(Interface element records)

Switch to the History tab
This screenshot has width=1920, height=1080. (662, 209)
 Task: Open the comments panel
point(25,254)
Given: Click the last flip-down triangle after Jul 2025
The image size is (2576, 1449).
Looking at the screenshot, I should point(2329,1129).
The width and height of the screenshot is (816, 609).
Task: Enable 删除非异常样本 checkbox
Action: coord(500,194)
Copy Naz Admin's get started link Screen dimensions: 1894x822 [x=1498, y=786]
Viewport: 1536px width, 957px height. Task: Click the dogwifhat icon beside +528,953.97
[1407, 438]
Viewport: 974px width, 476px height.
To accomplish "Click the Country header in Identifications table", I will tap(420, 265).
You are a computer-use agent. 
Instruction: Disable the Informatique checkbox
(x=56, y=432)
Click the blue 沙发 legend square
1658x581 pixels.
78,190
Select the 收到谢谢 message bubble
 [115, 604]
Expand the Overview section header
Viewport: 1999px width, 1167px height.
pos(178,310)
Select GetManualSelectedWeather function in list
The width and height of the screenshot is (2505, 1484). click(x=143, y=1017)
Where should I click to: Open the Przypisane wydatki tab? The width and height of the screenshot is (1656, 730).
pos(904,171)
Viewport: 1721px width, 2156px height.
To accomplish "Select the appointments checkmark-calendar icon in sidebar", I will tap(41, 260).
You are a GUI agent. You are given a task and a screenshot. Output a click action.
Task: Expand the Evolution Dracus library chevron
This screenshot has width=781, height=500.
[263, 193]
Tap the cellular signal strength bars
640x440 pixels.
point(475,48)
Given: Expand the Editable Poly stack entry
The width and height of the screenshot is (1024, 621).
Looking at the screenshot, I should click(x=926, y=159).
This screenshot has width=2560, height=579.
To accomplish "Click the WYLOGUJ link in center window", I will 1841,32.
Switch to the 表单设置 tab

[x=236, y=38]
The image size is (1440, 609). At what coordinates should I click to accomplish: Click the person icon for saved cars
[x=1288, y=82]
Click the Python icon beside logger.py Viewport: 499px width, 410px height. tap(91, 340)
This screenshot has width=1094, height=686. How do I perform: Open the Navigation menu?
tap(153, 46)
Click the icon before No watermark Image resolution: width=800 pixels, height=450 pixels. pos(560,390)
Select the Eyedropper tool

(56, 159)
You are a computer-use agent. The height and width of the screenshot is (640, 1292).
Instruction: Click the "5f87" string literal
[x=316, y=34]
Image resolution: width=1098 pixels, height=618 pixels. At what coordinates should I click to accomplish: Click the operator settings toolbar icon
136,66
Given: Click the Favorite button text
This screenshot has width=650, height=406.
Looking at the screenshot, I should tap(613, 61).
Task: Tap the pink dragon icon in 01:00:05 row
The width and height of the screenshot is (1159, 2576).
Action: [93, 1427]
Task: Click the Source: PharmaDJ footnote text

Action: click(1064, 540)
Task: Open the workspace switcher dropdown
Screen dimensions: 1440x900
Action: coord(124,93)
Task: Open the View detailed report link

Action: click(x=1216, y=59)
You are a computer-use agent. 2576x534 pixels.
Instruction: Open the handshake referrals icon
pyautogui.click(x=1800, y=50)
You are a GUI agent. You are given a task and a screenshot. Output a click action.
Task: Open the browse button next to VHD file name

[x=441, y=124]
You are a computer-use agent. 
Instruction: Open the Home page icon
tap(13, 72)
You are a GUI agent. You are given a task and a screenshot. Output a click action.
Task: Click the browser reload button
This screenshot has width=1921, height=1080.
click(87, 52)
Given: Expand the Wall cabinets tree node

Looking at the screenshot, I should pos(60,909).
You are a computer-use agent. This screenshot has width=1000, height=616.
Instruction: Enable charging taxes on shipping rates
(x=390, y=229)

- Written task -
Lay out every line of the listing above as a numbered list, leaving out the blank lines.

- Result for this task -
1. Switch to the History tab
2. This screenshot has width=1920, height=1080. (662, 209)
3.  Task: Open the comments panel
4. point(25,254)
5. Given: Click the last flip-down triangle after Jul 2025
6. The image size is (2576, 1449).
7. Looking at the screenshot, I should point(2329,1129).
8. The width and height of the screenshot is (816, 609).
9. Task: Enable 删除非异常样本 checkbox
10. Action: coord(500,194)
11. Copy Naz Admin's get started link Screen dimensions: 1894x822 [x=1498, y=786]
12. Viewport: 1536px width, 957px height. Task: Click the dogwifhat icon beside +528,953.97
13. [1407, 438]
14. Viewport: 974px width, 476px height.
15. To accomplish "Click the Country header in Identifications table", I will tap(420, 265).
16. You are a computer-use agent. 
17. Instruction: Disable the Informatique checkbox
18. (x=56, y=432)
19. Click the blue 沙发 legend square
20. 1658x581 pixels.
21. 78,190
22. Select the 收到谢谢 message bubble
23.  [115, 604]
24. Expand the Overview section header
25. Viewport: 1999px width, 1167px height.
26. pos(178,310)
27. Select GetManualSelectedWeather function in list
28. The width and height of the screenshot is (2505, 1484). click(x=143, y=1017)
29. Where should I click to: Open the Przypisane wydatki tab? The width and height of the screenshot is (1656, 730).
30. pos(904,171)
31. Viewport: 1721px width, 2156px height.
32. To accomplish "Select the appointments checkmark-calendar icon in sidebar", I will tap(41, 260).
33. You are a GUI agent. You are given a task and a screenshot. Output a click action.
34. Task: Expand the Evolution Dracus library chevron
35. This screenshot has width=781, height=500.
36. [263, 193]
37. Tap the cellular signal strength bars
38. 640x440 pixels.
39. point(475,48)
40. Given: Expand the Editable Poly stack entry
41. The width and height of the screenshot is (1024, 621).
42. Looking at the screenshot, I should click(x=926, y=159).
43. This screenshot has width=2560, height=579.
44. To accomplish "Click the WYLOGUJ link in center window", I will 1841,32.
45. Switch to the 表单设置 tab
46. [x=236, y=38]
47. The image size is (1440, 609). At what coordinates should I click to accomplish: Click the person icon for saved cars
48. [x=1288, y=82]
49. Click the Python icon beside logger.py Viewport: 499px width, 410px height. tap(91, 340)
50. This screenshot has width=1094, height=686. How do I perform: Open the Navigation menu?
51. tap(153, 46)
52. Click the icon before No watermark Image resolution: width=800 pixels, height=450 pixels. pos(560,390)
53. Select the Eyedropper tool
54. (56, 159)
55. You are a computer-use agent. The height and width of the screenshot is (640, 1292).
56. Instruction: Click the "5f87" string literal
57. [x=316, y=34]
58. Image resolution: width=1098 pixels, height=618 pixels. At what coordinates should I click to accomplish: Click the operator settings toolbar icon
59. 136,66
60. Given: Click the Favorite button text
61. This screenshot has width=650, height=406.
62. Looking at the screenshot, I should tap(613, 61).
63. Task: Tap the pink dragon icon in 01:00:05 row
64. The width and height of the screenshot is (1159, 2576).
65. Action: [93, 1427]
66. Task: Click the Source: PharmaDJ footnote text
67. Action: click(1064, 540)
68. Task: Open the workspace switcher dropdown
69. Screen dimensions: 1440x900
70. Action: coord(124,93)
71. Task: Open the View detailed report link
72. Action: click(x=1216, y=59)
73. You are a computer-use agent. 2576x534 pixels.
74. Instruction: Open the handshake referrals icon
75. pyautogui.click(x=1800, y=50)
76. You are a GUI agent. You are given a task and a screenshot. Output a click action.
77. Task: Open the browse button next to VHD file name
78. [x=441, y=124]
79. You are a computer-use agent. 
80. Instruction: Open the Home page icon
81. tap(13, 72)
82. You are a GUI agent. You are given a task and a screenshot. Output a click action.
83. Task: Click the browser reload button
84. This screenshot has width=1921, height=1080.
85. click(87, 52)
86. Given: Expand the Wall cabinets tree node
87. Looking at the screenshot, I should pos(60,909).
88. You are a computer-use agent. This screenshot has width=1000, height=616.
89. Instruction: Enable charging taxes on shipping rates
90. (x=390, y=229)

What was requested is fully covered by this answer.